En negativo desde julio de 2014, es un reflejo de la atonía en el consumo que se vive en la sociedad española
La tasa de variación anual del IPC en marzo ha sido del -0’7, cuatro décimas por encima del IPC de febrero. Esto supondría para la Unión de Profesionales y Trabajadores Autónomos (UPTA) la confirmación de que todavía estamos pasando una situación efectiva de deflación debido a la escasa actividad de la economía. El IPC modera su caída ligado a la subida de los precios de los carburantes. “Puede que las perspectivas durante este año cambien y que se entre en una etapa de recuperación de los precios, aunque de forma moderada, y con ello también mejore algo la capacidad adquisitiva perdida”, explica el secretario general de la Unión de Profesionales y Trabajadores Autónomos, Sebastián Reyna.

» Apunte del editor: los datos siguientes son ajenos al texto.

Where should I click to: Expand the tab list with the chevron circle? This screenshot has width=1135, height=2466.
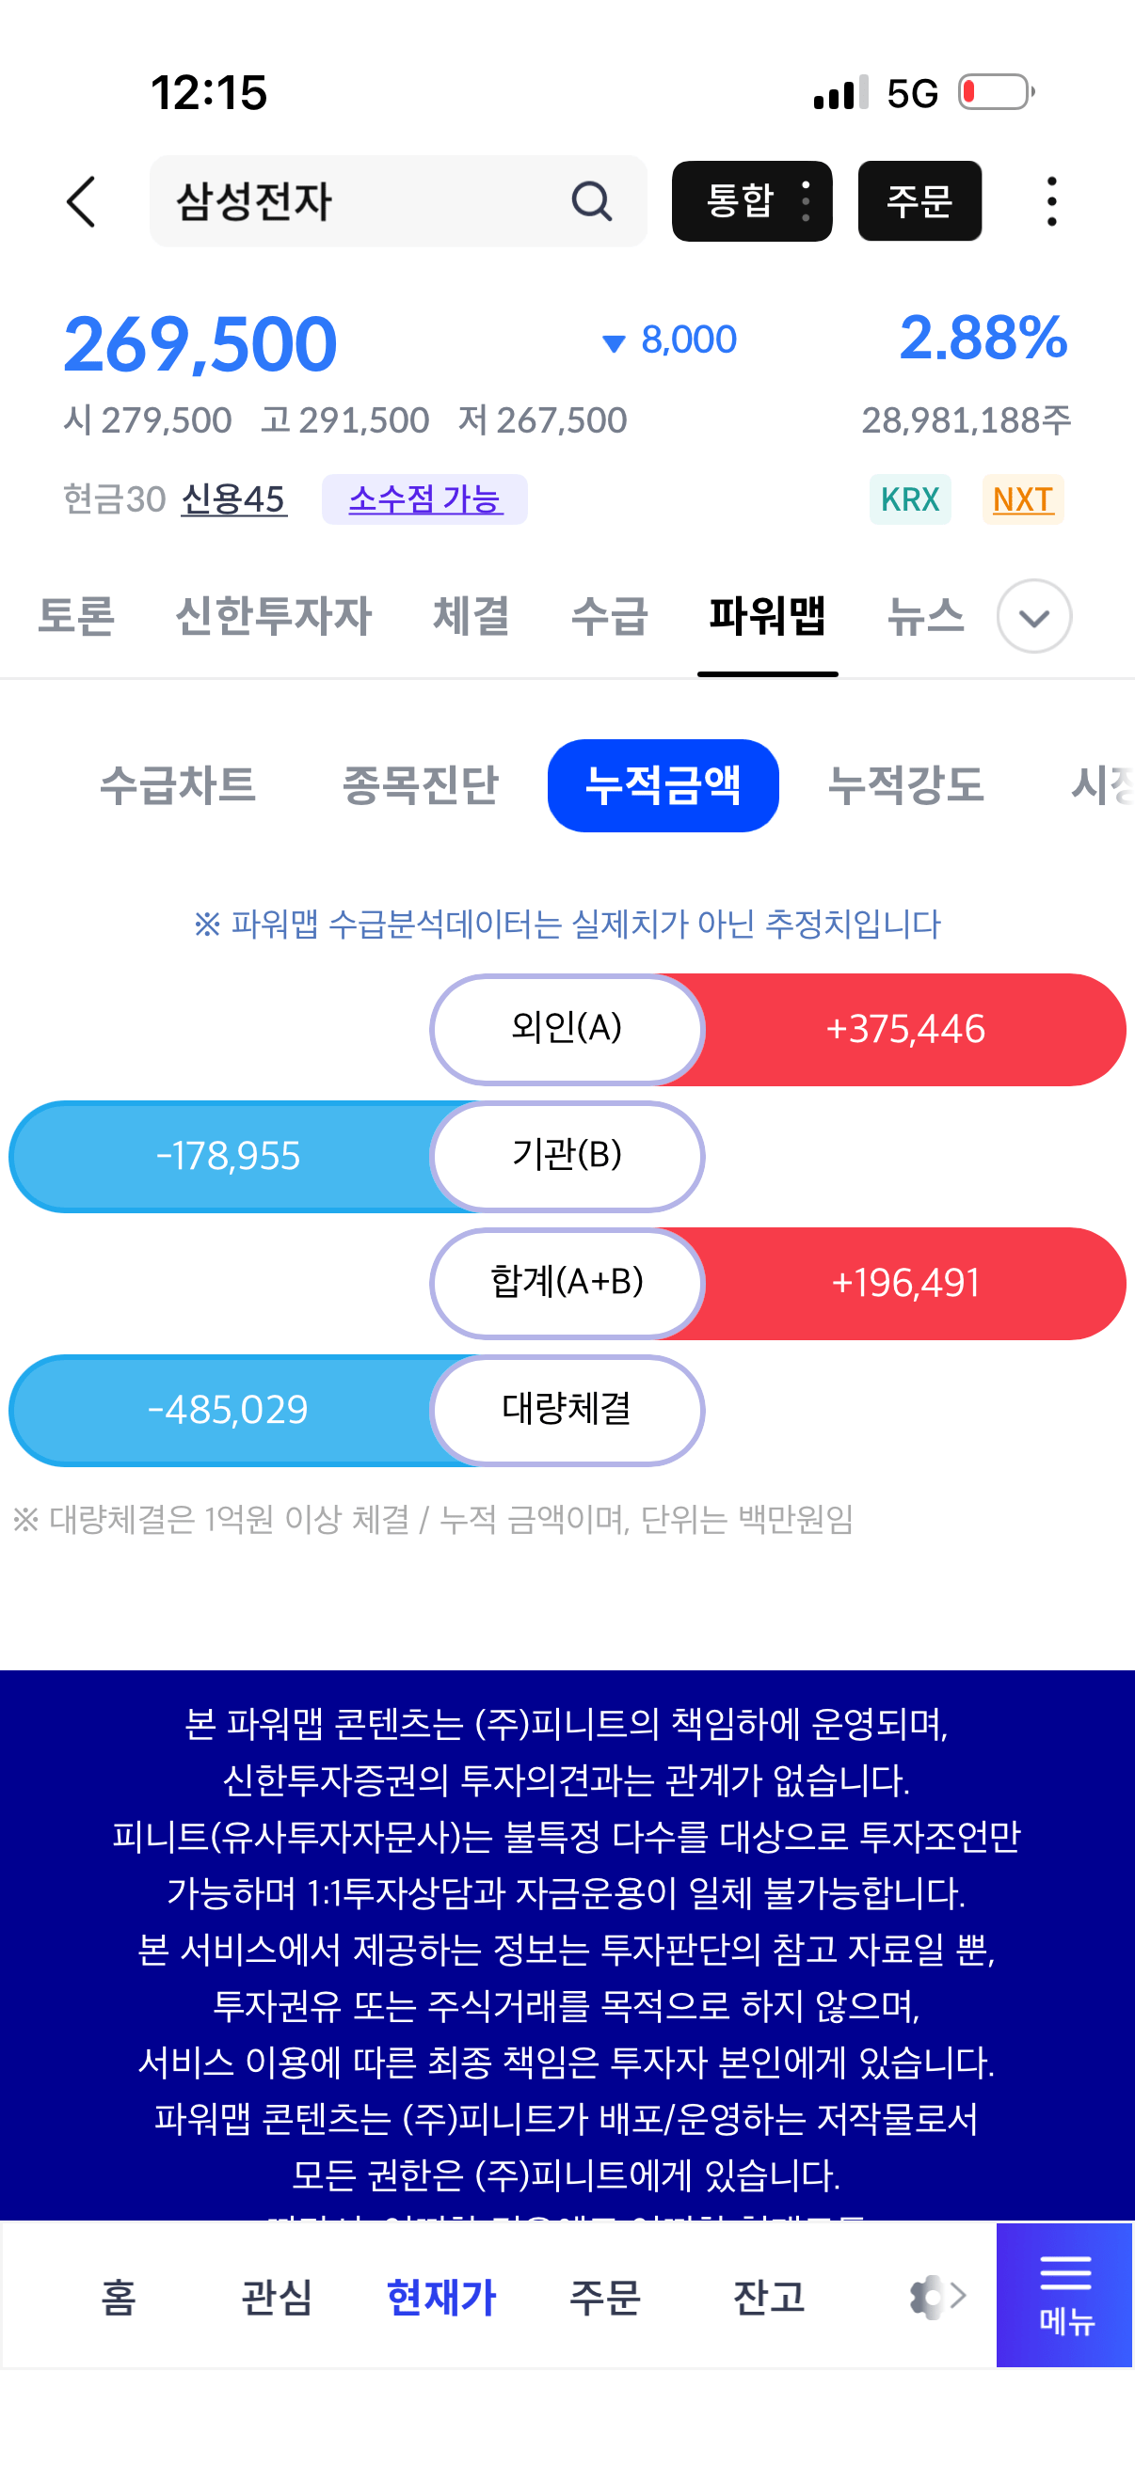[x=1033, y=617]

A pesar de la mejora, los datos responden a la atonía del consumo y de la demanda interna y a la escasa capacidad de consumo de las familias españolas. Es por esta razón que esta Organización pide que se tomen medidas inmediatas que impulsen el consumo “para evitar que la deflación nos acompañe durante 2015”, asegura Reyna.
Es necesario que el Gobierno impulse ya la capacidad de acceso al crédito de empresas y particulares, “así como las medidas que tengan por finalidad la mejora de las rentas medias del trabajo y la actividad económica”, concluye Reyna.